Great beat (for the 14th time), a likable hook (you ain't ready yo you radio you ain't really ready) and some quotables (#factsonly) but this song really suffers from, um, being kinda pointless. It's just there and more often then not the repetitiveness is extremely grating. Although its really fun to hear Jay Z say "bruh" or "real *** CHEA", this is one of the only real useless tracks on the album. No real redeeming factor aside from the production and jay z doesn't seem to want to change that with his "verses". I understand songs like this have their place on an album (songs that are more anthems than anything) but they usually have SOMETHING to make it worthwhile.
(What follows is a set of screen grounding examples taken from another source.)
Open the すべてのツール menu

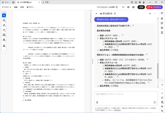[x=6, y=7]
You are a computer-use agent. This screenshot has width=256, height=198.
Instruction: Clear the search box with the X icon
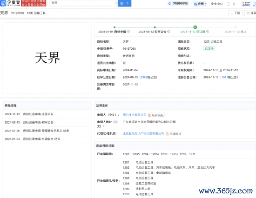tap(116, 3)
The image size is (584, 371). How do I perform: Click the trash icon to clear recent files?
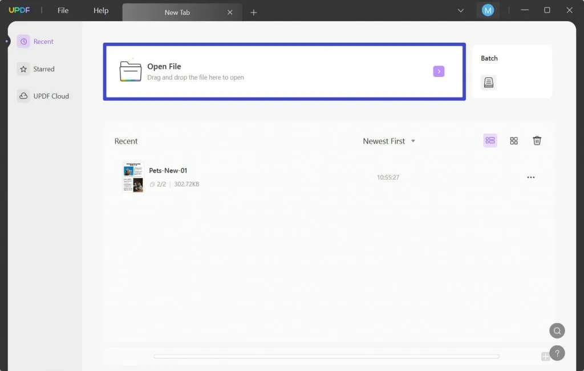[x=537, y=140]
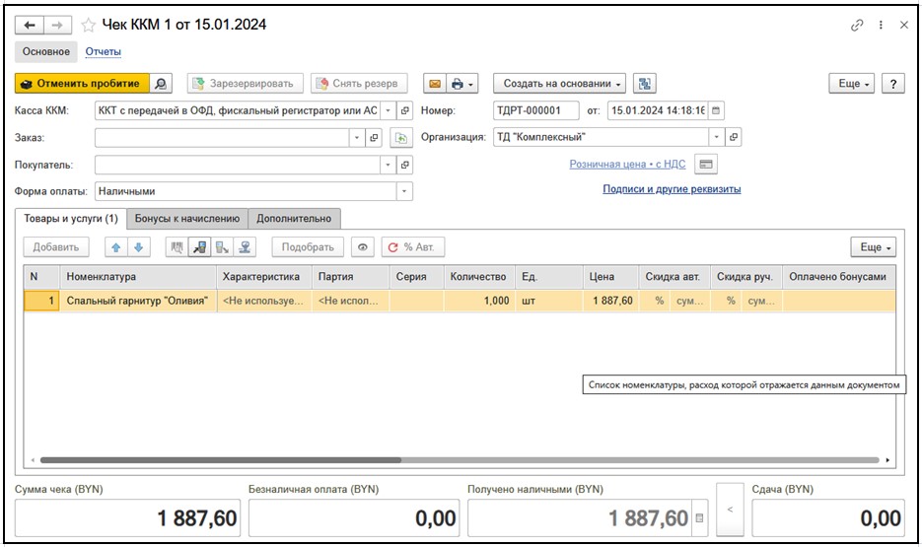The image size is (922, 547).
Task: Click the document structure icon near Создать на основании
Action: (645, 84)
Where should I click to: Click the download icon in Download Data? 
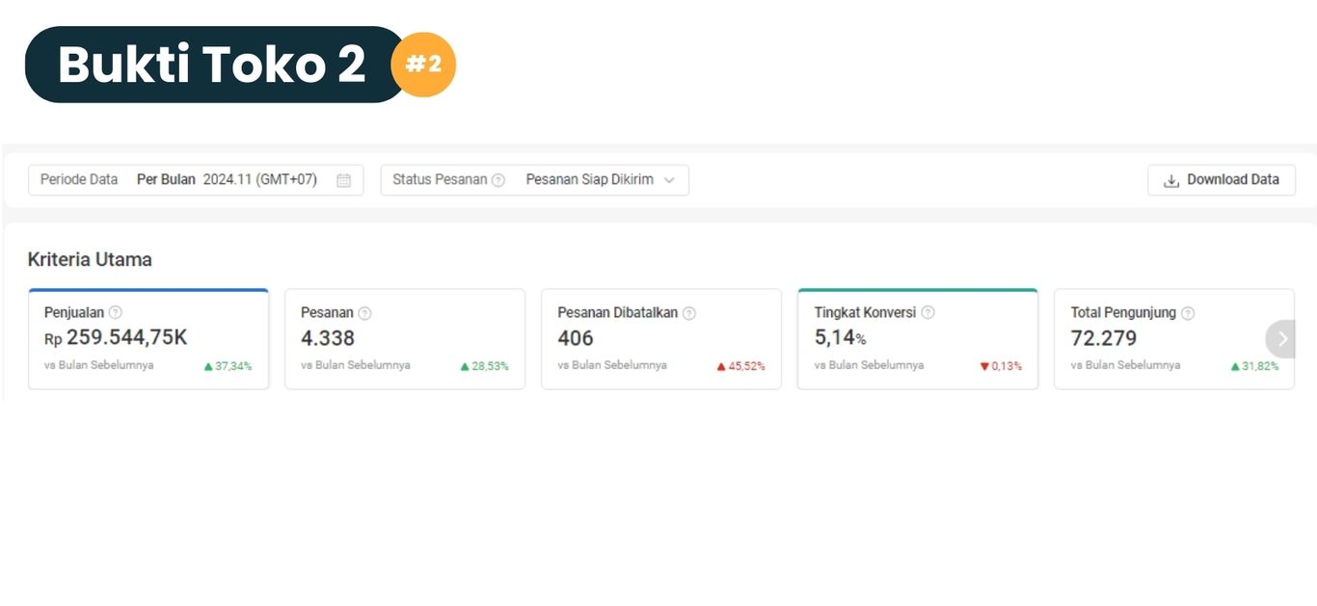click(x=1171, y=180)
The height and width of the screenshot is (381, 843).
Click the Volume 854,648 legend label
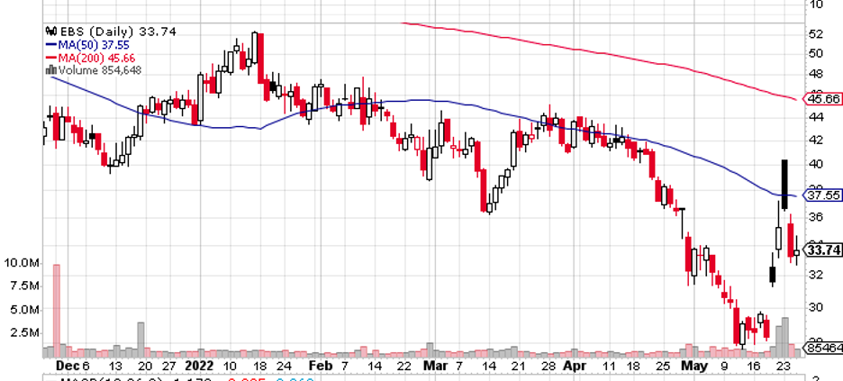100,70
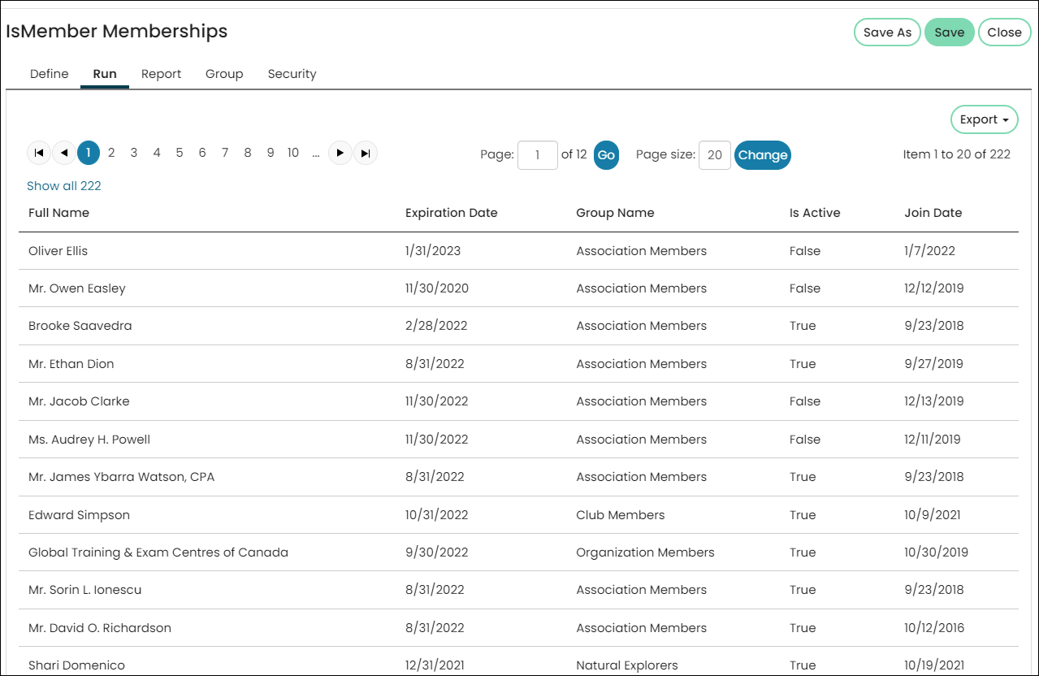This screenshot has height=676, width=1039.
Task: Click the Go button beside page number
Action: tap(606, 155)
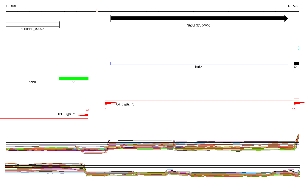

This and Part II are the only two songs I'd ever skip on this album.
Nickels and Dimes
In retrospect, I can't think of a better way to end the album than through a track whose sole purpose is the amalgamation of all the various aspects of a grown Hova. The fame (Johnny Cash I'm a real g/I cut myself today to see if I still bleed/success is so sublime I gotta do that from time to time), the bravado that stems from the hustle he came from (pardon my hubris/Stanley Kubrick/with eyes wide shut I could push two bricks), and the jumbled priorities (Sometimes I feel survivors guilt/I gave some money too this guy he got high as hell). He intertwines all aspects of the album effortlessly on this final track while shedding light on some new tidbits of knowledge that are surprisingly very insightful (purest form of giving is anonymous to anonymous) and fears that clearly highlight the double edged knife that is his entire life (the fact that he still feels like he could die for his niggas even with a daughter he loves more than life). All of this is supported by a beautiful sample, one that people say carries the song, but if anyone pays attention for more than one second it becomes clear that the content is as strong as ever.
8.375/10 = 8.4/10
As I guessed, it's slightly lower than Yeezus for me (8.7) but the more I listen to it the more it becomes one of my favorite releases of the year.